What you need to do: Revise the listing below so that every occurrence of "GUI agent" reads "interface assistant", leaving all other text unchanged.

Stored rows:
========================

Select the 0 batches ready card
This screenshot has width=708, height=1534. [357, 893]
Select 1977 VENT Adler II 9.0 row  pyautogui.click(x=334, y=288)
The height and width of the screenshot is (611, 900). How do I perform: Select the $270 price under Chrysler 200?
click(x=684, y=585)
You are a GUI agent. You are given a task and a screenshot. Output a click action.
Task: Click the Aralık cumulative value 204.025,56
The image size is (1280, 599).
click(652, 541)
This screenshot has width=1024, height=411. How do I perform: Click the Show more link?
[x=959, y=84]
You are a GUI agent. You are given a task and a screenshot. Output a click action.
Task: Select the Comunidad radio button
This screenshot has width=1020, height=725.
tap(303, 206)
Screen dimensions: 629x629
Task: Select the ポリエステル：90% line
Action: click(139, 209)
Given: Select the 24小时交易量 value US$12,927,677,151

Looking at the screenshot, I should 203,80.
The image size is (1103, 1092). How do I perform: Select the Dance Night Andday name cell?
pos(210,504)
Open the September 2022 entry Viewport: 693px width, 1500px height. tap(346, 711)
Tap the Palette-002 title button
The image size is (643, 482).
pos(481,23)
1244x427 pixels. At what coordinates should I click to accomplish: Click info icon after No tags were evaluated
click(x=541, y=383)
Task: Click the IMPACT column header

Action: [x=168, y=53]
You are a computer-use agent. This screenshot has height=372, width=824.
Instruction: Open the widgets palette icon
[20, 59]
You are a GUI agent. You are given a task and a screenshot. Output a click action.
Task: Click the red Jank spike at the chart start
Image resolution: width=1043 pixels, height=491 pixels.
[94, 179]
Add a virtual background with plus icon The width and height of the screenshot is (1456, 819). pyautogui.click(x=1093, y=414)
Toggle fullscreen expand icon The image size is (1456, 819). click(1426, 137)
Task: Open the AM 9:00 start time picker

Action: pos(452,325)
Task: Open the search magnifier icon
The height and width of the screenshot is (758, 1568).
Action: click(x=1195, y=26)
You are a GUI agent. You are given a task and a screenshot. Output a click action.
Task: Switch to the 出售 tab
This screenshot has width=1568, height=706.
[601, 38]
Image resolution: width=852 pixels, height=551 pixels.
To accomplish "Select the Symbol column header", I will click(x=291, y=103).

========================

Exercise output:
Select the 0 batches ready card
This screenshot has width=708, height=1534. [357, 893]
Select 1977 VENT Adler II 9.0 row  pyautogui.click(x=334, y=288)
The height and width of the screenshot is (611, 900). How do I perform: Select the $270 price under Chrysler 200?
click(x=684, y=585)
You are a interface assistant. You are given a task and a screenshot. Output a click action.
Task: Click the Aralık cumulative value 204.025,56
The image size is (1280, 599).
click(652, 541)
This screenshot has width=1024, height=411. How do I perform: Click the Show more link?
[x=959, y=84]
You are a interface assistant. You are given a task and a screenshot. Output a click action.
Task: Select the Comunidad radio button
This screenshot has width=1020, height=725.
tap(303, 206)
Screen dimensions: 629x629
Task: Select the ポリエステル：90% line
Action: click(139, 209)
Given: Select the 24小时交易量 value US$12,927,677,151

Looking at the screenshot, I should 203,80.
The image size is (1103, 1092). How do I perform: Select the Dance Night Andday name cell?
pos(210,504)
Open the September 2022 entry Viewport: 693px width, 1500px height. tap(346, 711)
Tap the Palette-002 title button
The image size is (643, 482).
pos(481,23)
1244x427 pixels. At what coordinates should I click to accomplish: Click info icon after No tags were evaluated
click(x=541, y=383)
Task: Click the IMPACT column header

Action: [x=168, y=53]
You are a computer-use agent. This screenshot has height=372, width=824.
Instruction: Open the widgets palette icon
[20, 59]
You are a interface assistant. You are given a task and a screenshot. Output a click action.
Task: Click the red Jank spike at the chart start
Image resolution: width=1043 pixels, height=491 pixels.
[94, 179]
Add a virtual background with plus icon The width and height of the screenshot is (1456, 819). pyautogui.click(x=1093, y=414)
Toggle fullscreen expand icon The image size is (1456, 819). click(1426, 137)
Task: Open the AM 9:00 start time picker

Action: pos(452,325)
Task: Open the search magnifier icon
The height and width of the screenshot is (758, 1568).
Action: click(x=1195, y=26)
You are a interface assistant. You are given a task and a screenshot. Output a click action.
Task: Switch to the 出售 tab
This screenshot has width=1568, height=706.
[601, 38]
Image resolution: width=852 pixels, height=551 pixels.
To accomplish "Select the Symbol column header", I will click(x=291, y=103).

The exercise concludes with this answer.